Today's changes and what they mean to eAus

Day 2,187, 12:21 Published in Australia Australia by Paul J Keating

There are 2 major changes implemented today:

1. Redistribution of tax collected from occupied regions to the occupier

2. New medals and gold for resistance fighters

I won’t go into too much detail on the changes themselves as you can read about them here.

Redistribution of tax income

Currently when a country is occupied the country market stays open and tax collection from work tax, import tax and VAT still goes to the country treasury. This changes means that a part of the tax collected from the country market will be redistributed to the treasury of any country that occupies original regions of that country. While 20% of tax collection (considered base taxes) will go to the original country 80% will be redistributed. Because the market is national and not calculated for specific regions the tax collected is averaged across all regions.

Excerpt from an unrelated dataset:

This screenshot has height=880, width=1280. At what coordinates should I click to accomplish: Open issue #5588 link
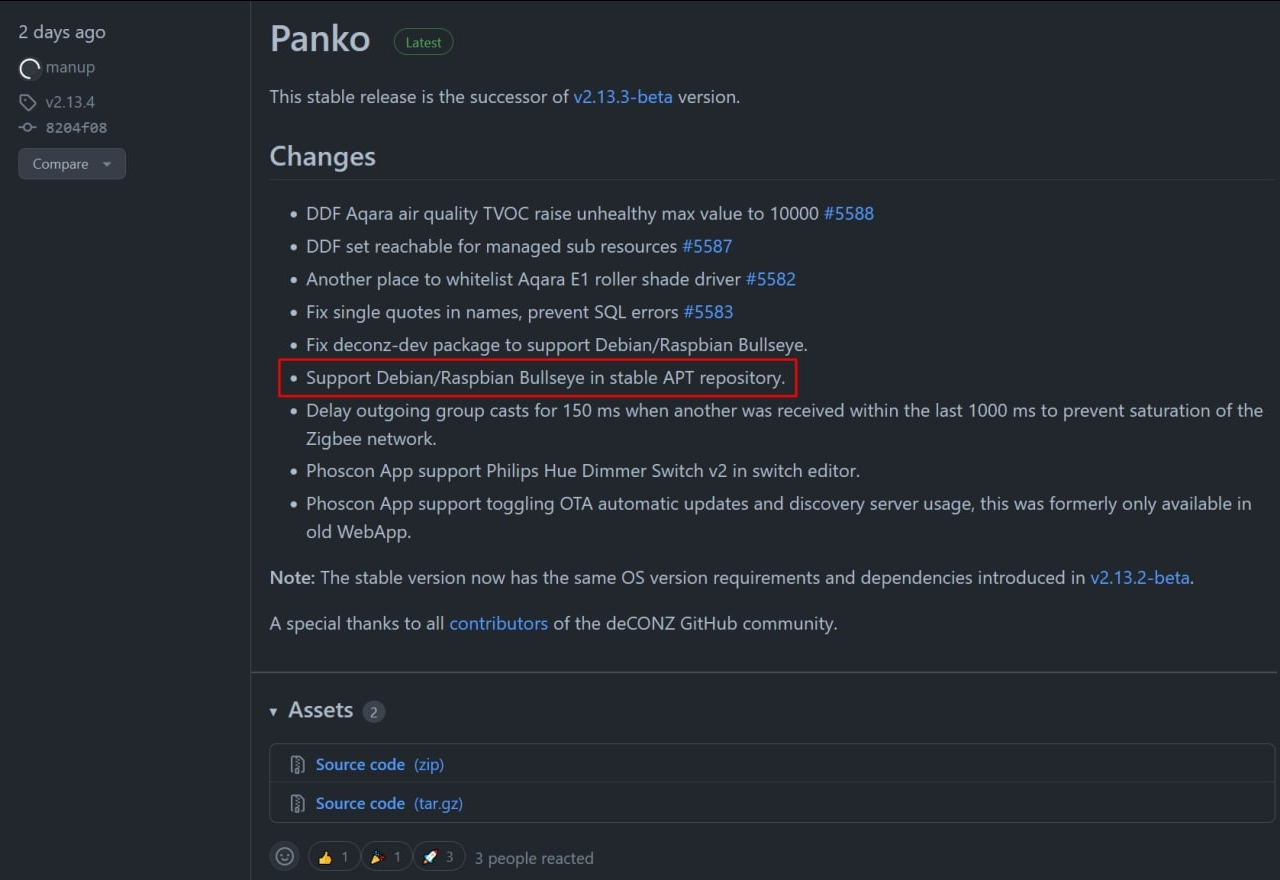click(x=849, y=214)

For example if eAus, which has 7 original regions, loses a single region to eIndo, 80% of 1/7th of tax revenue will go to eIndo’s treasury. In dollar terms based on average current daily tax revenue (about $2800) that’s about $320 per region per day.

Clearly this makes it much more attractive to conquer regions. Previously the economic attraction was securing resource bonuses, now conquerors can also plunder their subjects’ tax collections as well.

New Medals and Gold for Resistance Fighters

Admin has implemented a new set of medals and associated gold rewards for those who fight in successful resistance wars. This is similar to the Mercenary Medal but the rewards are far higher in terms of the number of kills required.

These rewards make it much more attractive for individuals to fight on the Resistance Force side of any battle and will make it more difficult (and expensive) for conquerors to hold occupied regions.

What does this mean?

The changes make it more attractive for countries to attack others and for resistance fighters to free regions, so obviously the plan here is to increase the importance (and difficulty) of conquering other nations. In isolation either of these changes have contrary effects and are designed to balance each other; how the balance changes over time will be interesting to watch.

For eAus the big risk is, as always, the increased attraction of large neighbours occupying our regions. We have few opportunities to benefit from plundering other nations’ territories. The advantage of getting more gold from resistance wars is conditional on those resistance wars being successful.

A ‘friendly’ war where 2 nations agree to set NE and take turns conquering and freeing each other’s original regions becomes quite an attractive proposition provided it can be well coordinated though we have a chequered history with training wars that makes such a strategy somewhat risky.

What are your thoughts on the changes? Have I missed any important points? I’d appreciate to hear from you.